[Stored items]
··········
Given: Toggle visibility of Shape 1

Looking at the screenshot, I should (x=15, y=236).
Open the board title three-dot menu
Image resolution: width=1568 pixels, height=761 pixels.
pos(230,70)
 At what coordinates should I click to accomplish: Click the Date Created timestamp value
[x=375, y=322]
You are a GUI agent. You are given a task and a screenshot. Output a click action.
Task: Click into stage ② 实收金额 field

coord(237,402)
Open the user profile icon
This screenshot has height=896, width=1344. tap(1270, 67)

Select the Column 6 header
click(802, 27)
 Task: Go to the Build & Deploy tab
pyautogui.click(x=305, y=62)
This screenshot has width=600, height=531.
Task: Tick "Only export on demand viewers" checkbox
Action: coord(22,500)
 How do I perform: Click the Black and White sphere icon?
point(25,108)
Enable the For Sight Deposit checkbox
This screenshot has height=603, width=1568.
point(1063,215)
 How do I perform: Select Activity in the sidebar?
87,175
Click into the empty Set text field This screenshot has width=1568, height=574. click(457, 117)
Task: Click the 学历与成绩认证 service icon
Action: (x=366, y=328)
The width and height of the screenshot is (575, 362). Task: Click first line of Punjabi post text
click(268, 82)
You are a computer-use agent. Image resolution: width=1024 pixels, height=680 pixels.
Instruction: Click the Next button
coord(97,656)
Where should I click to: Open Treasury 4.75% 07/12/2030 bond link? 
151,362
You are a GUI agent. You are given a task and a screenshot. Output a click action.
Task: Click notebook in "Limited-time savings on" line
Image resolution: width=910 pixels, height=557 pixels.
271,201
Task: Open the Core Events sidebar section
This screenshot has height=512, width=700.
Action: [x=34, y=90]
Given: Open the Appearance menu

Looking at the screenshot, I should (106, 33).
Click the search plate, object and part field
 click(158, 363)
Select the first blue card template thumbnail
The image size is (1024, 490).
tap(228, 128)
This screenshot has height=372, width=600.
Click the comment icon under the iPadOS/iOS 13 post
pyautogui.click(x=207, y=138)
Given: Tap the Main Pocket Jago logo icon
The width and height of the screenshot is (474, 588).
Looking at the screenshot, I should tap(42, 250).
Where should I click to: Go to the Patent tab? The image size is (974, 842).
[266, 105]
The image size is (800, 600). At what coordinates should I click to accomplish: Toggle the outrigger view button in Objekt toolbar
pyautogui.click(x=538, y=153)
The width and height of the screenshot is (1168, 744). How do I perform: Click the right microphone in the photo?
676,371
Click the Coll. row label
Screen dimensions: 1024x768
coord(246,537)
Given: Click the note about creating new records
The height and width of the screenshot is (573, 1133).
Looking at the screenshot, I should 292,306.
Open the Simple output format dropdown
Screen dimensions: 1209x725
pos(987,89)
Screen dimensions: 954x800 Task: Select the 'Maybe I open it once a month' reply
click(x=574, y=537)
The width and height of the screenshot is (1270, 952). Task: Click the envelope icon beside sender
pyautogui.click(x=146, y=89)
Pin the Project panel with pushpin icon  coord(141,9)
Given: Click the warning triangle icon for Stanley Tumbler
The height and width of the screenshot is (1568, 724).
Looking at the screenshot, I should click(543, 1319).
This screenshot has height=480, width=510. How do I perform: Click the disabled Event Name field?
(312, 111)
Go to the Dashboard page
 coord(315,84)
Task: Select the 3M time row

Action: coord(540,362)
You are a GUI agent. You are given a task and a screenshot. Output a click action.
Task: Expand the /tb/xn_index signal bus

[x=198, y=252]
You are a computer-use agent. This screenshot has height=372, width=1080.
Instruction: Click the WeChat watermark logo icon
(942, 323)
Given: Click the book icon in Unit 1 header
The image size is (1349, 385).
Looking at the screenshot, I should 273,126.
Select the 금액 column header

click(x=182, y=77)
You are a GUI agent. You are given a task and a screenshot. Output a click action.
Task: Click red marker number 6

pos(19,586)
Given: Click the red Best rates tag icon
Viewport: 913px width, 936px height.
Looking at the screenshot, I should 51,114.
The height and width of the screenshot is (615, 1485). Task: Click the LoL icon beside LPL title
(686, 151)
··········
__EXERCISE AIM__: For this exercise, write out all of the data exactly.

__OUTPUT OF THE TASK__:
Given: Toggle visibility of Shape 1

Looking at the screenshot, I should (x=15, y=236).
Open the board title three-dot menu
Image resolution: width=1568 pixels, height=761 pixels.
pos(230,70)
 At what coordinates should I click to accomplish: Click the Date Created timestamp value
[x=375, y=322]
You are a GUI agent. You are given a task and a screenshot. Output a click action.
Task: Click into stage ② 实收金额 field

coord(237,402)
Open the user profile icon
This screenshot has height=896, width=1344. tap(1270, 67)

Select the Column 6 header
click(802, 27)
 Task: Go to the Build & Deploy tab
pyautogui.click(x=305, y=62)
This screenshot has width=600, height=531.
Task: Tick "Only export on demand viewers" checkbox
Action: coord(22,500)
 How do I perform: Click the Black and White sphere icon?
point(25,108)
Enable the For Sight Deposit checkbox
This screenshot has height=603, width=1568.
point(1063,215)
 How do I perform: Select Activity in the sidebar?
87,175
Click into the empty Set text field This screenshot has width=1568, height=574. click(457, 117)
Task: Click the 学历与成绩认证 service icon
Action: (x=366, y=328)
The width and height of the screenshot is (575, 362). Task: Click first line of Punjabi post text
click(268, 82)
You are a computer-use agent. Image resolution: width=1024 pixels, height=680 pixels.
Instruction: Click the Next button
coord(97,656)
Where should I click to: Open Treasury 4.75% 07/12/2030 bond link? 
151,362
You are a GUI agent. You are given a task and a screenshot. Output a click action.
Task: Click notebook in "Limited-time savings on" line
Image resolution: width=910 pixels, height=557 pixels.
271,201
Task: Open the Core Events sidebar section
This screenshot has height=512, width=700.
Action: [x=34, y=90]
Given: Open the Appearance menu

Looking at the screenshot, I should (106, 33).
Click the search plate, object and part field
 click(158, 363)
Select the first blue card template thumbnail
The image size is (1024, 490).
tap(228, 128)
This screenshot has height=372, width=600.
Click the comment icon under the iPadOS/iOS 13 post
pyautogui.click(x=207, y=138)
Given: Tap the Main Pocket Jago logo icon
The width and height of the screenshot is (474, 588).
Looking at the screenshot, I should tap(42, 250).
Where should I click to: Go to the Patent tab? The image size is (974, 842).
[266, 105]
The image size is (800, 600). At what coordinates should I click to accomplish: Toggle the outrigger view button in Objekt toolbar
pyautogui.click(x=538, y=153)
The width and height of the screenshot is (1168, 744). How do I perform: Click the right microphone in the photo?
676,371
Click the Coll. row label
Screen dimensions: 1024x768
coord(246,537)
Given: Click the note about creating new records
The height and width of the screenshot is (573, 1133).
Looking at the screenshot, I should 292,306.
Open the Simple output format dropdown
Screen dimensions: 1209x725
pos(987,89)
Screen dimensions: 954x800 Task: Select the 'Maybe I open it once a month' reply
click(x=574, y=537)
The width and height of the screenshot is (1270, 952). Task: Click the envelope icon beside sender
pyautogui.click(x=146, y=89)
Pin the Project panel with pushpin icon  coord(141,9)
Given: Click the warning triangle icon for Stanley Tumbler
The height and width of the screenshot is (1568, 724).
Looking at the screenshot, I should click(543, 1319).
This screenshot has height=480, width=510. How do I perform: Click the disabled Event Name field?
(312, 111)
Go to the Dashboard page
 coord(315,84)
Task: Select the 3M time row

Action: coord(540,362)
You are a GUI agent. You are given a task and a screenshot. Output a click action.
Task: Expand the /tb/xn_index signal bus

[x=198, y=252]
You are a computer-use agent. This screenshot has height=372, width=1080.
Instruction: Click the WeChat watermark logo icon
(942, 323)
Given: Click the book icon in Unit 1 header
The image size is (1349, 385).
Looking at the screenshot, I should 273,126.
Select the 금액 column header

click(x=182, y=77)
You are a GUI agent. You are given a task and a screenshot. Output a click action.
Task: Click red marker number 6

pos(19,586)
Given: Click the red Best rates tag icon
Viewport: 913px width, 936px height.
Looking at the screenshot, I should 51,114.
The height and width of the screenshot is (615, 1485). Task: Click the LoL icon beside LPL title
(686, 151)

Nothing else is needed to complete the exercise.